Bairros de São Luís já sofrem com racionamento e falta de água nas casas.

São Luís vive o risco iminente de um colapso hídrico. As evidências já são sentidas pela população — inclusive com avisos oficiais de racionamento em razão da queda no nível do Rio Itapecuru. Mas, diante do perigo real da falta d’água, surge a pergunta: o que está sendo feito para evitar esse caos?

A questão, porém, vai muito além da estiagem ou de fatores climáticos. Na ilha, o abastecimento de água vem sendo comprometido pelo avanço desordenado da construção civil sobre as áreas verdes.
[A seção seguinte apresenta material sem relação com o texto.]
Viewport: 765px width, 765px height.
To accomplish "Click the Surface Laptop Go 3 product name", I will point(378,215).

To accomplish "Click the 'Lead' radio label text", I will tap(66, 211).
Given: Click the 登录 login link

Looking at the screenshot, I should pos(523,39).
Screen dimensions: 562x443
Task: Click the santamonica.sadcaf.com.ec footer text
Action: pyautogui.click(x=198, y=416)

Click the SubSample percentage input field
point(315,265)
O progresso indiscriminado do concreto sobre o solo impede a infiltração da água da chuva e compromete a reposição dos lençóis subterrâneos, responsáveis por abastecer boa parte da cidade.

Com as chamadas “áreas de recarga” cobertas por construções, estacionamentos, condomínios e ruas impermeáveis, a água escoa pela superfície e se perde no esgoto ou no mar.
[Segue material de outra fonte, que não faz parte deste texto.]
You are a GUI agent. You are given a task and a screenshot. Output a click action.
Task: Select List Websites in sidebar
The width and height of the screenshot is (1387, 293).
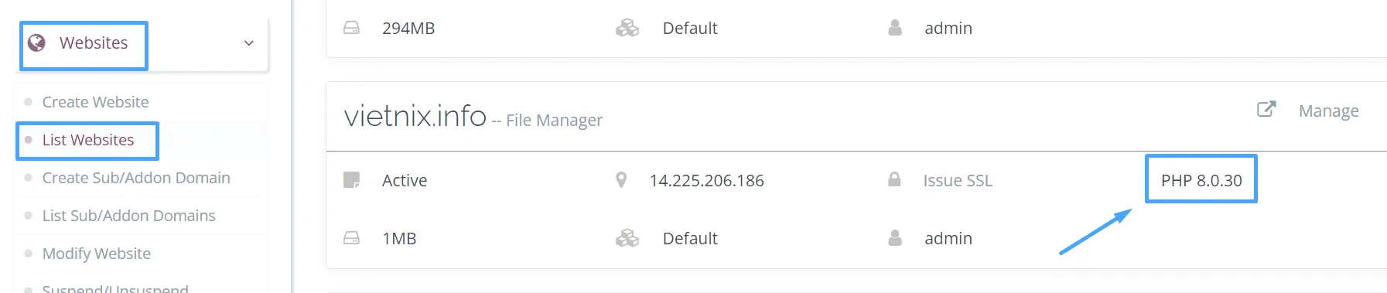[88, 140]
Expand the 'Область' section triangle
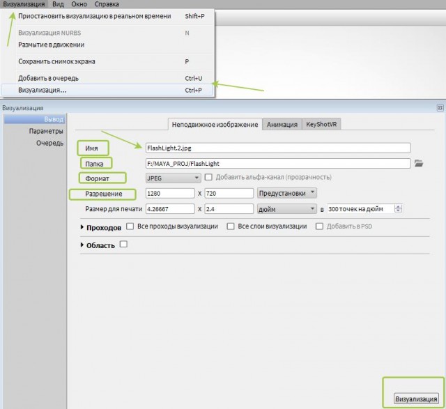Screen dimensions: 446x409 point(83,245)
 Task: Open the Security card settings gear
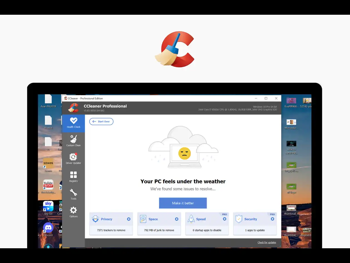(x=273, y=219)
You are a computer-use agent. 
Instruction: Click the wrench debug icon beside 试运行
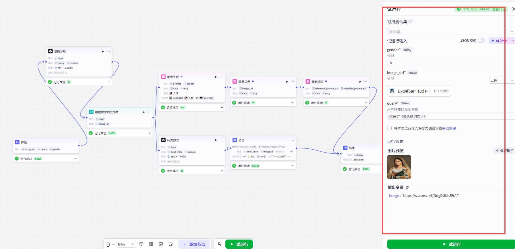pyautogui.click(x=220, y=244)
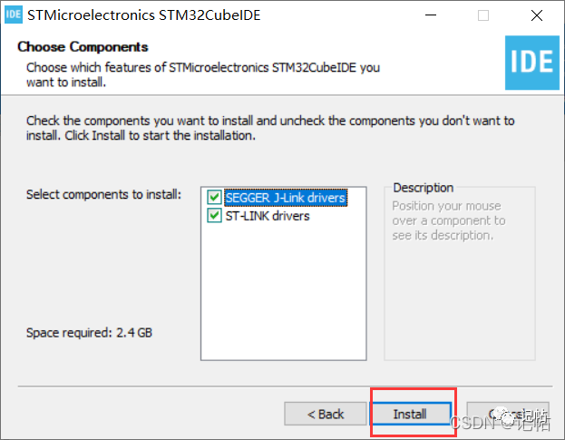
Task: Click the large blue IDE logo
Action: coord(531,63)
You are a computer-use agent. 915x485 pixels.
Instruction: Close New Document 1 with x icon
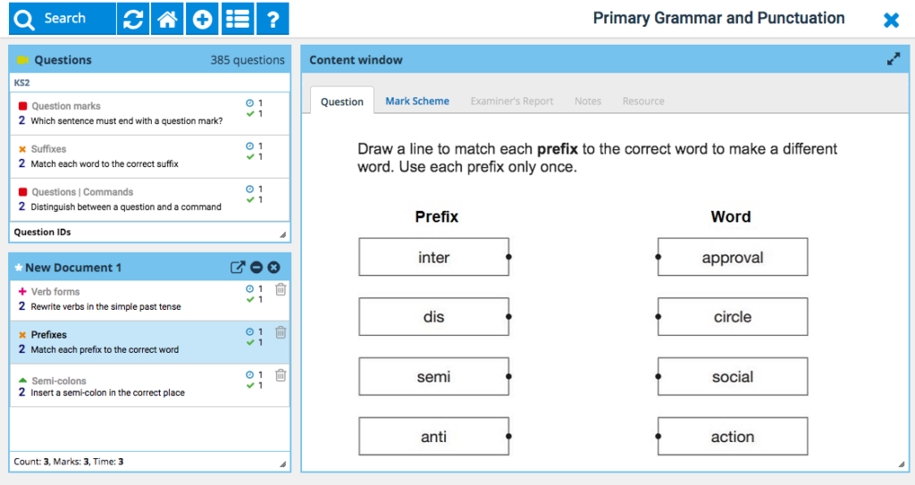273,267
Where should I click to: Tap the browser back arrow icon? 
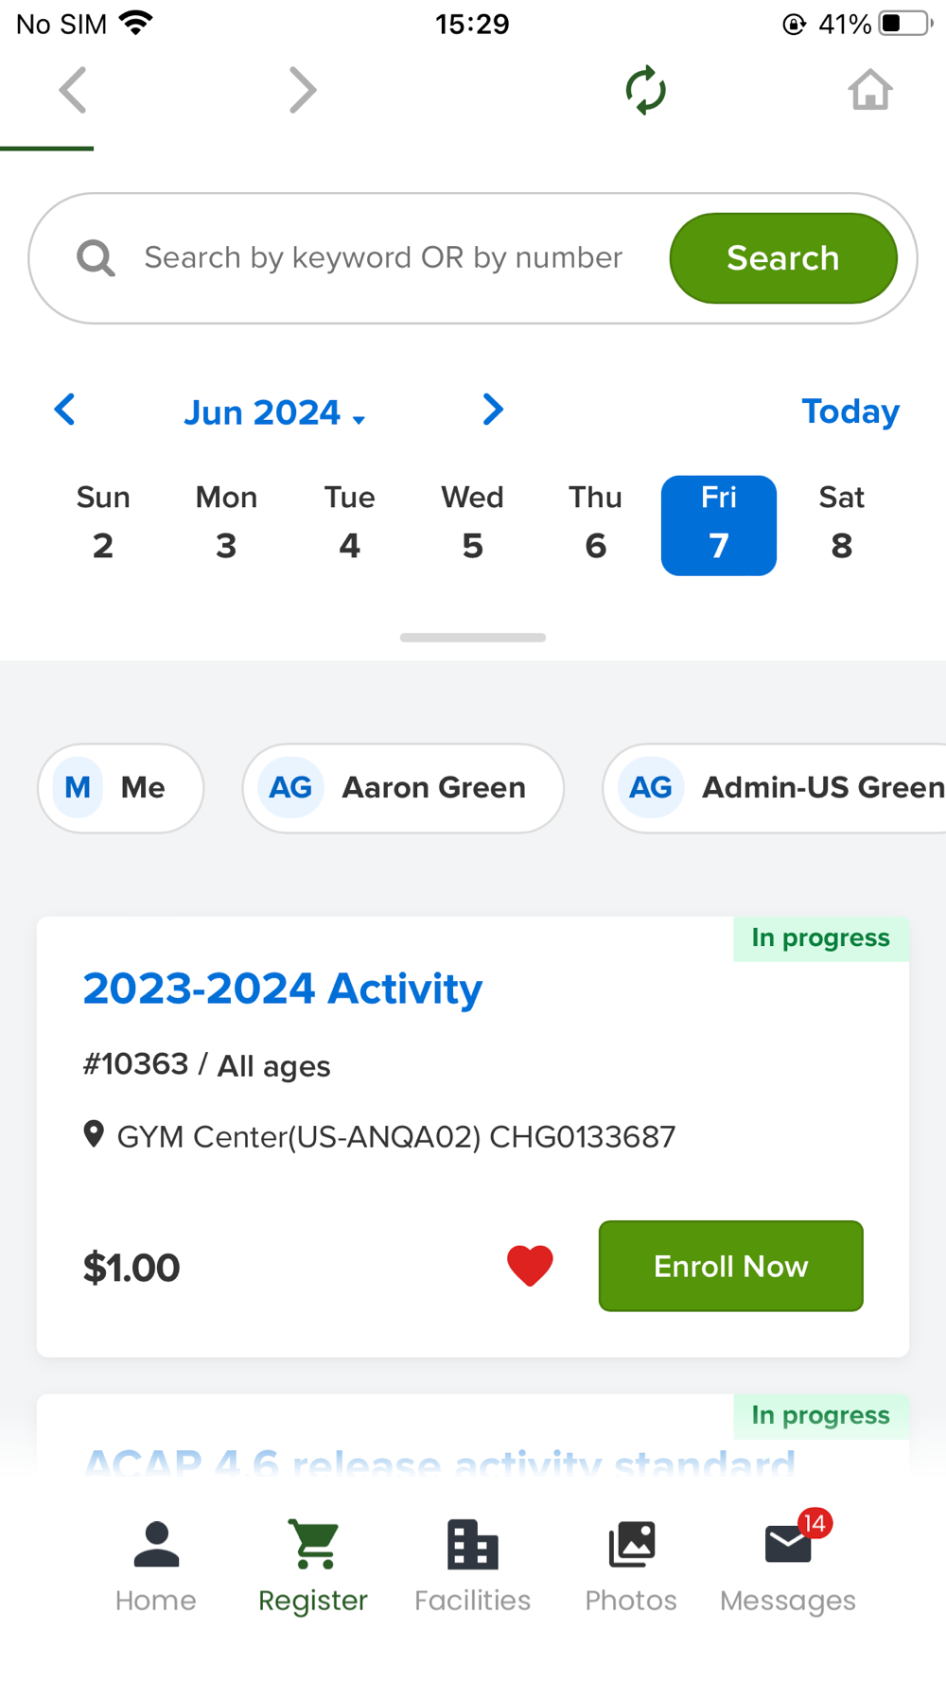pos(73,91)
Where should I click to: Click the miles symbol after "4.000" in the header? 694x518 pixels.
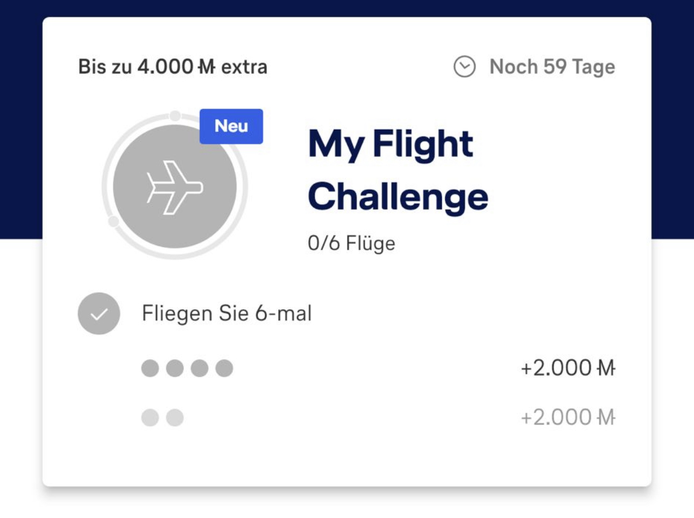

O alerta sobre a situação crítica do abastecimento foi feito pela geóloga e professora da Universidade Federal do Maranhão (UFMA), Edileia Dutra Pereira. “As áreas de recarga de aquífero estão mais de 80% impermeabilizadas”, sentencia.

Os aquíferos são formações geológicas subterrâneas que armazenam água. Sem reabastecimento natural, esses reservatórios — e os poços que deles dependem — deixam de ter volume suficiente para atender à cidade. “Estamos na iminência de perdê-los”, adverte Edileia.

A pesquisadora afirma que o crescimento da construção civil sem planejamento urbano empurra a natureza ao limite. “A cidade está cheia de espaços vazios, mas o poder público segue liberando mais condomínios. Estamos ultrapassando o limite do suporte de carga da ilha”, critica. Segundo ela, o novo Plano Diretor de São Luís precisa garantir áreas permeáveis e vegetadas, condição essencial para a infiltração da água e a manutenção dos aquíferos.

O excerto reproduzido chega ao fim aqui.